Beachmint has contributed 100 percent of its assets to the newly formed Lucky Group, Berman says, adding that there was no liquidity offered to Beachmint investors or employees. Conde Nast contributed the Lucky brand assets as well as an undisclosed sum of cash to be used for future operations (in addition to whatever limited cash Beachmint and Lucky presumably had on hand). The original plan was for Conde Nast to invest in Beachmint, Berman says, but as the two companies sat down to discuss the transaction, they decided that the best possible outcome was to more deeply integrate.

Combined, the newly formed Lucky Group will have between 200 and 220 employees, split nearly equally between editorial and commerce, and in similar measure between Santa Monica and New York. Like Berman, Beachmint senior executives COO Greg Steiner and President Diego Berdakin will also be staying on board in largely similar roles – Lucky GM Gillian Gorman Round will be named President of the combined entity, with Berdakin assuming a yet-to-be-named senior product strategy role. The senior team will be rounded out by Lucky Senior VP Eva Chen who will be the new company’s Chief Creative Officer.

Kudos to Beachmint’s senior execs if they do in fact stick with it long-term after what must be a generally disappointing outcome given the heights to which Beachmint briefly soared in late 2012. The bright side is that Beachmint lives to fight another day – in some form. But four-plus years in, it’s hard to imagine investors and the early team are excited about essentially starting over and signing up for another multi-year slog. The fact that the best outcome available was to combine with another struggling and aging brand in an entirely different sector suggests that there weren’t many better offers.

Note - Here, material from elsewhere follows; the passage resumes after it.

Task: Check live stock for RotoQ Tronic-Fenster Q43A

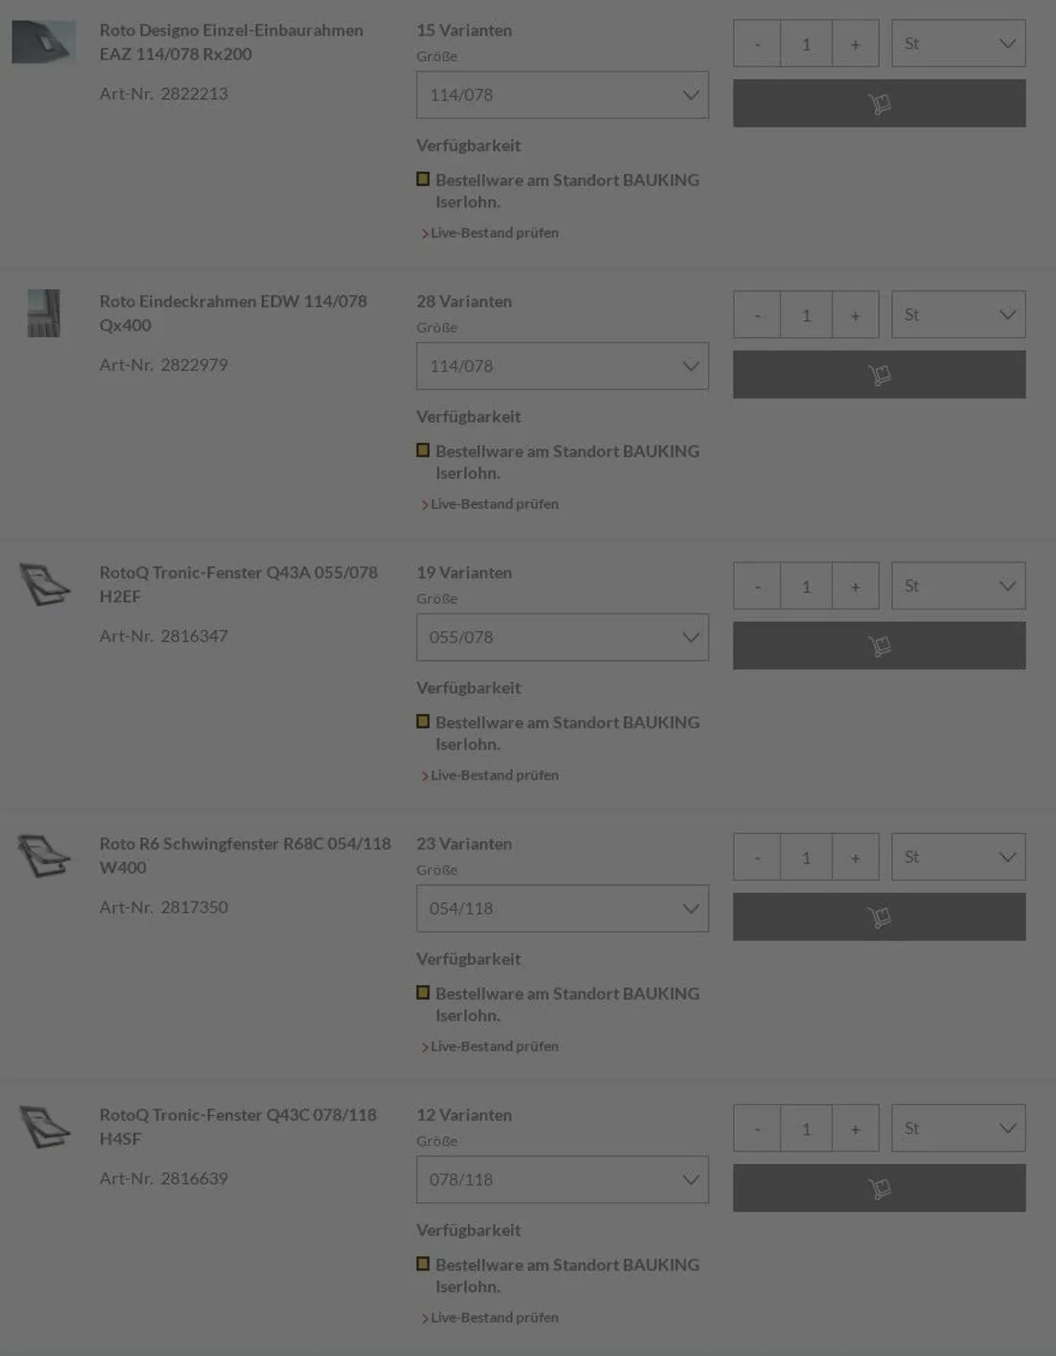Action: click(494, 776)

Several of Beachmint’s venture capital board directors will remain on the board of the newly formed company, according to Berman. This, and the fact that the deal required unanimous agreement at the board level suggests that Beachmint’s backers view this as a (relatively) positive outcome. What’s unclear is against what benchmark the deal is being compared – it’s surely better than Beachmint closing its doors.

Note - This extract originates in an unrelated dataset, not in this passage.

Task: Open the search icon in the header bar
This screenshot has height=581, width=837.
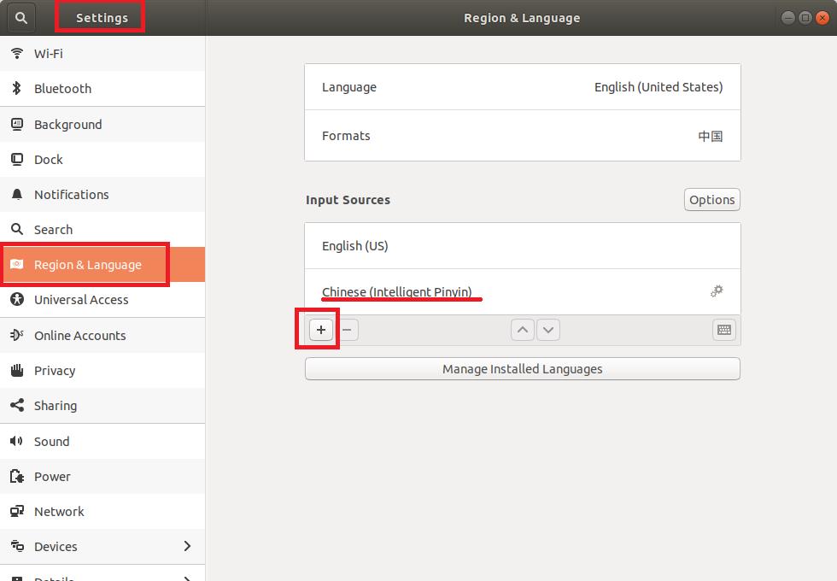Action: [x=20, y=17]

This also raises the question of what is the best possible outcome for Lucky Group at this point. Berman says that the goal remains to build a large, standalone company that may one day go public or make an attractive acquisition target for a strategic other than Conde Nast. But Lucky Group finds itself in a not too dissimilar situation from Tinder, where the better the company performs, the less likely it is that its parent will let it go. In that sense, the best case may be that Conde Nast decides to buyout the rest of Lucky’s shareholders at a premium. Anything short of that likely means that the company’s founders and investors walk away with limited if any upside for their years of blood, sweat, and tears.